#### Document passage

Okay – Enda Kenny does not have a little pipe and a smig of a ginger beard – but he does do that winking and telling you tall tales.  One of his more recent ones was to say that he managed to renegotiate the interest rate on the staggering loan that we’ve managed to pull down from EU/ECB/IMF.  The rate was reduced from 5.8% to around 4%, and the little man was jumping a jig in front of the cameras about it.  What he neglected to tell you was the reason for this.  Two words sum up that reason; Greek default.

The Greeks were going to default on the terms of the bail-out loan that they received last year (May 2010) of €110 billion from the troika of EU-ECB-IMF. The government of George Papandreou made drastic cuts that were demanded across the board in public spending when they received this loan, but guess what? The economy remained in freefall. So with default looming on the horizon like a caribou in front of a speeding truck, there was a new plan hatched. Give the Greeks another loan, this time of €120 billion, the bondholders let it roll on, keep on making the austerity cuts, keep the privatisiation program going, get some rich Greeks to adopt the novel idea of paying some taxes, and make the rescheduled repayment dates in mid 2012.  This plan was hatched because that is how you have a structured default, you call it a ‘voluntary roll-over’ and the people who loaned you the money loan you some more.  This is far better than a disorderly default I presume. *

In the midst of all that – to try and alleviate the prospect of longer and more continued pain for the Greeks the interest rate was cut on the loan book. The vultures thought they were getting none of their money back, now they drop the rate by a couple of points. This is what counts for sympathy in the markets.

########

**Job 1:** Reproduce, word for word, the stretch of the passage on the Greek default from "In the midst" through "in the markets.".
**Job 2:** Rewrite the paragraph of the passage on the Greek default that begins "In the midst of all that" more briefly, keeping its main facts.
**Job 3:** Please continue the passage on the Greek default from the point where it stops.

#### Stored rows

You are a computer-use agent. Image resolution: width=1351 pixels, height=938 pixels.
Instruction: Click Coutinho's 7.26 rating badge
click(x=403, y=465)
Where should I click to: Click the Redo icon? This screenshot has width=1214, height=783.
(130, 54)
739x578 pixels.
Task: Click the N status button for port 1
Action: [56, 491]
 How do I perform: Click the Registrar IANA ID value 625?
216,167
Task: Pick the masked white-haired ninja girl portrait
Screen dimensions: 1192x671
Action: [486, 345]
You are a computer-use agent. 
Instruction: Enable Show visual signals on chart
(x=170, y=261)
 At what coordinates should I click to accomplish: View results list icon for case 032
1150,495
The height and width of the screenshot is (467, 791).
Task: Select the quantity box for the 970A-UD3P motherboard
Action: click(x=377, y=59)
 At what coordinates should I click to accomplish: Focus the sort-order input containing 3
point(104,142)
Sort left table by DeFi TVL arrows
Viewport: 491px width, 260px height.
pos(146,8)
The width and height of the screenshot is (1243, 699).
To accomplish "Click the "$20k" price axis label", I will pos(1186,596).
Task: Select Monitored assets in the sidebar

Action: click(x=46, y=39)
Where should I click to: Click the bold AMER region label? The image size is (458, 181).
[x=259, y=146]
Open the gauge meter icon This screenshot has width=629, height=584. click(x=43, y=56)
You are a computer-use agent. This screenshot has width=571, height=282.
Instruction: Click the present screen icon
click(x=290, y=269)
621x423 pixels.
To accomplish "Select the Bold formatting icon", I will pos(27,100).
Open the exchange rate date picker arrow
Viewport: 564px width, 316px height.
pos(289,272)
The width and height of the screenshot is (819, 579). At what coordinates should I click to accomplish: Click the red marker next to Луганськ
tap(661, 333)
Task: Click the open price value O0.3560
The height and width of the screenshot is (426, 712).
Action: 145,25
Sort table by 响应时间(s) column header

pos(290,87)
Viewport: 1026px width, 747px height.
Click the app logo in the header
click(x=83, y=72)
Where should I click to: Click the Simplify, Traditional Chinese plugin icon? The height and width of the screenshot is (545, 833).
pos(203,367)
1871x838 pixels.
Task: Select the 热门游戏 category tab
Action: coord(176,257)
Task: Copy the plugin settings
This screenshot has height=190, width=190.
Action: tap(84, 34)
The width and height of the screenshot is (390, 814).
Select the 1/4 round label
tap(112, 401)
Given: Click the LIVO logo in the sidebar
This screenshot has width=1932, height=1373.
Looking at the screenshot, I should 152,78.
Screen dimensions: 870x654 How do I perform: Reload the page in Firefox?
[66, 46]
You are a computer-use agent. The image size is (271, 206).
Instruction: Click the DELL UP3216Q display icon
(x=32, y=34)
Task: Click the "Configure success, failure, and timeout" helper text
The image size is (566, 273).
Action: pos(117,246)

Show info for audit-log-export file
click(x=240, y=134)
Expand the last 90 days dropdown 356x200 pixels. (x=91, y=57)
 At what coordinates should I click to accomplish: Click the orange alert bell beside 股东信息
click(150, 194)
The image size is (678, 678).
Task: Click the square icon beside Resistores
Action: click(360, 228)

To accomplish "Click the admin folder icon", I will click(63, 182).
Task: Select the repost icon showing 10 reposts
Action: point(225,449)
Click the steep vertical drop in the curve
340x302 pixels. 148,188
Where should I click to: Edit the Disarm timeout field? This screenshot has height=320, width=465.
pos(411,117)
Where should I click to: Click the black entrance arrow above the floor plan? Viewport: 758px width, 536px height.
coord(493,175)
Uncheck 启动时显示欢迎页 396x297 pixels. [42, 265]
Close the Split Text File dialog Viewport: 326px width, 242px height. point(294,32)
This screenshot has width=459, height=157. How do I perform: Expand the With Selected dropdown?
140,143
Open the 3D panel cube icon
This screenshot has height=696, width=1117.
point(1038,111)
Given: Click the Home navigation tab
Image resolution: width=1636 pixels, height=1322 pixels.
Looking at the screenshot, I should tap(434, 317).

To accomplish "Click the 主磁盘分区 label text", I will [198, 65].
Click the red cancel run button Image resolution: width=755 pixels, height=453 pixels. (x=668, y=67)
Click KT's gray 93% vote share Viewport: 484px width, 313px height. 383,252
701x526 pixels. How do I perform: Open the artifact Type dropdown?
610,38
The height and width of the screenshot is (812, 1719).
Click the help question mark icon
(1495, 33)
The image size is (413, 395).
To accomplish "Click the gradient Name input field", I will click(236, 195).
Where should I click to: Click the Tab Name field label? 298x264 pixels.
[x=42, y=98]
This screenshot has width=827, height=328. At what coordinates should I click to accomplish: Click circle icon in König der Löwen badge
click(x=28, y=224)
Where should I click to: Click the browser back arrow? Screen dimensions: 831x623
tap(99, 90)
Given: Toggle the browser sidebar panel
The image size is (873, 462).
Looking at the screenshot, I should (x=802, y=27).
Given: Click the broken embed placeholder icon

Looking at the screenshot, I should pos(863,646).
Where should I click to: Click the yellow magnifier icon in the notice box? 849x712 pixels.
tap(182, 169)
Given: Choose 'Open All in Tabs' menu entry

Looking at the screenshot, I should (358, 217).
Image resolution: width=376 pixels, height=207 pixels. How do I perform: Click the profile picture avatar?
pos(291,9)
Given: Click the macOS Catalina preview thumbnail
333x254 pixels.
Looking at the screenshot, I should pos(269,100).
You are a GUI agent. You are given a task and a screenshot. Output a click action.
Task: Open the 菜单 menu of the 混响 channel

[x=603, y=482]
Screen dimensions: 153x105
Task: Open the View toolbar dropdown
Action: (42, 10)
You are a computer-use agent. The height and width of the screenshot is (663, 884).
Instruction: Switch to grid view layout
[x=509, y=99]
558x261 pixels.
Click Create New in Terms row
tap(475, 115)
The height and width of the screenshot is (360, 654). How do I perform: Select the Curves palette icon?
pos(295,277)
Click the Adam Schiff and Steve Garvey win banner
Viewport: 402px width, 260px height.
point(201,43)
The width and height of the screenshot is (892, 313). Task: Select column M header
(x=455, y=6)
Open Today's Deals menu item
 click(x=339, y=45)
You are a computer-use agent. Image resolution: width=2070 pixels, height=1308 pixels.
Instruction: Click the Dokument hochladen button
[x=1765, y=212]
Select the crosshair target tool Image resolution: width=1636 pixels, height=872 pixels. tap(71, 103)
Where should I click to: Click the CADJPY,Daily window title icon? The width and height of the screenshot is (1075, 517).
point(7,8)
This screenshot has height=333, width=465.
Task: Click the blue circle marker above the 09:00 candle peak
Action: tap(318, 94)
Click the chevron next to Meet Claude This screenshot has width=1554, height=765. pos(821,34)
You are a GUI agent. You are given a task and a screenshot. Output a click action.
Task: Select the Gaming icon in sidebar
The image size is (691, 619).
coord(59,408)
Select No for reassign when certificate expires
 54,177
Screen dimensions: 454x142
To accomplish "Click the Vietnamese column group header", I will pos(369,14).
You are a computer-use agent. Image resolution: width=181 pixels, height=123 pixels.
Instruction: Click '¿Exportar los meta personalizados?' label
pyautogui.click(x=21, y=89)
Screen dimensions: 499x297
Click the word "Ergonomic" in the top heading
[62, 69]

########

**Exercise result 1:**
In the midst of all that – to try and alleviate the prospect of longer and more continued pain for the Greeks the interest rate was cut on the loan book. The vultures thought they were getting none of their money back, now they drop the rate by a couple of points. This is what counts for sympathy in the markets.

**Exercise result 2:** To ease the prospect of prolonged pain for the Greeks, the interest rate on the loan book was cut. The lenders had expected to get none of their money back, so they lowered the rate by a couple of points. That, the passage says, is what counts for sympathy in the markets.

**Exercise result 3:**
In the middle of all this the interest rate for Ireland on her loan of €85billon fell from 5.8% to something between 3.5 – 4%. (Financial Times July 26th ‘Irish eyes smiling after shot of EU optimism’By John Mulgrew and Ralph Atkins.)  But our Leprechaun remained steadfast and said that he was going to do better by sorting out the fact that we are spending more than we are taking in.  So we can expect another horror budget in December from him and his Government.

What this story illustrates is that the little man is a true politician.  What he does is take credit for something that is totally outside of his control. Distance yourself from the disasters, take credit for the victories.

He told the little people he would get the interest rate lowered and ‘be-de-hokey’ didn’t he go out there and do battle in Brussels and come home with a new deal. No, we have the default of the Greeks to thank for that, plus the fact that the Euro’s future hangs in the balance as the vultures circle the old world and eye up the next victim economy. Will it be Spain, will it be Italy. Here’s what she said to me: "Que serra serra whatever default will be, the futures not ours to see, que serra serra."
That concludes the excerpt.